For a large area, like an entire canoe, you might try buffing with a mild abrasive used to get rid of oxidation of auto lacquers, and then apply a good coat of ordinary auto polish, which should give you a pretty shiny finish. Of course, you will have to re apply it from time to time, but that would not be too much of a chore as auto polish nowadays is pretty easy to put on and lasts a long time.

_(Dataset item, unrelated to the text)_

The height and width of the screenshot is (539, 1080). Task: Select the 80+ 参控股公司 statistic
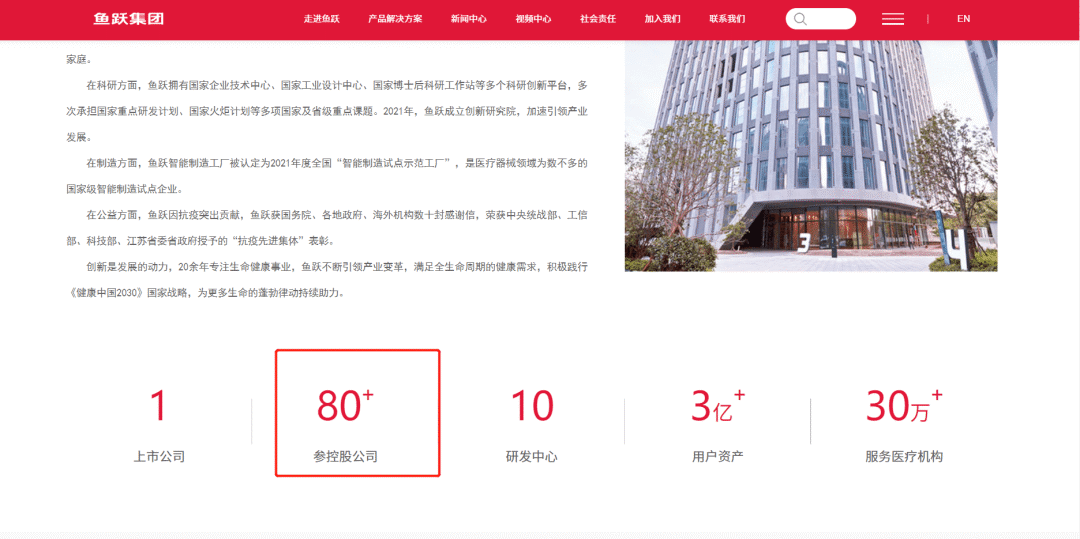[357, 413]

Really does depend on condition.

On the boat I mentioned above - the decks were baldy faded (chalky, dull) but not worn - so responded well to the rubbing compound. The hull was another story. Gel coat 80% gone (as in lots of exposed laminate).

To refinish the hull I had to clean, sand, prime, sand, prime coat 2, sand, paint coat 1, sand, paint coat 2, sand, paint coat 3, sand, paint coat 4 (all hand sanding).

A lot of work. Came out well for a first time doing this (with just mini foam rollers and foam brushes).

Paint is a very good option - but should be your last option. Very serviceable finish, but unless you love to sand for hours on end, and have a clean shop with professional spray equipment, it will not be a perfect finish. More than good enough though. Just gets banged up again anyway, right?

Interlux Britesides is indeed good stuff. Worth the price. BTW, those sandpapers that cost 3x as much are also worth it. The cheap stuff clogs way to fast sanding paint. Soft sanding pads/sponges that contour also proved useful.

Colored wax doesn’t hide much…
…nor does it last very long. I played with it a bit on the boat in the album, but I wasn’t impressed with the results. It would be good for a quickee touch up before selling a boat, if that’s the way you like to do business.

Easier fix
If you want your shine back, here is an easy fix.

Use Poliglow. I sail and have a glass canoe. I use Poliglow on both. It really brings out the shine, and it is very easy to apply. I do one or two coats per year on the canoe since it takes some abuse on the rivers.

Many sail boat owners use Poliglow with great success. I re-do the hull on the sailboat every other year.

You can purchase direct here.

…55 bucks???

I read the instructions and they make a strong point that oxidation must be removed and the color must be even before applying PoliGlow, but they don’t tell you how effective their PoliPrep pre-cleaner is at rmoving oxidation and evening out the surface color. I suspect that if the boat’s really oxidized, sanding and/or compounding is still going to be necessary.

It does a good job
The PolyPrep does a great job of getting the surface ready. If you wonder what it will look like. Rub some of the oxidation off with your finger. Rub a tiny bit of clear oil on that spot. What you see is pretty much what it will look like after applying the polyglow.(yes it will be that shiny).

The $55 is a bit steep but there is enough of both to do the boat many, many times. I did my 21’ sailboat and used less than 1/2 a bottle.

Thanks for the info
It looks like it may be worth checking out.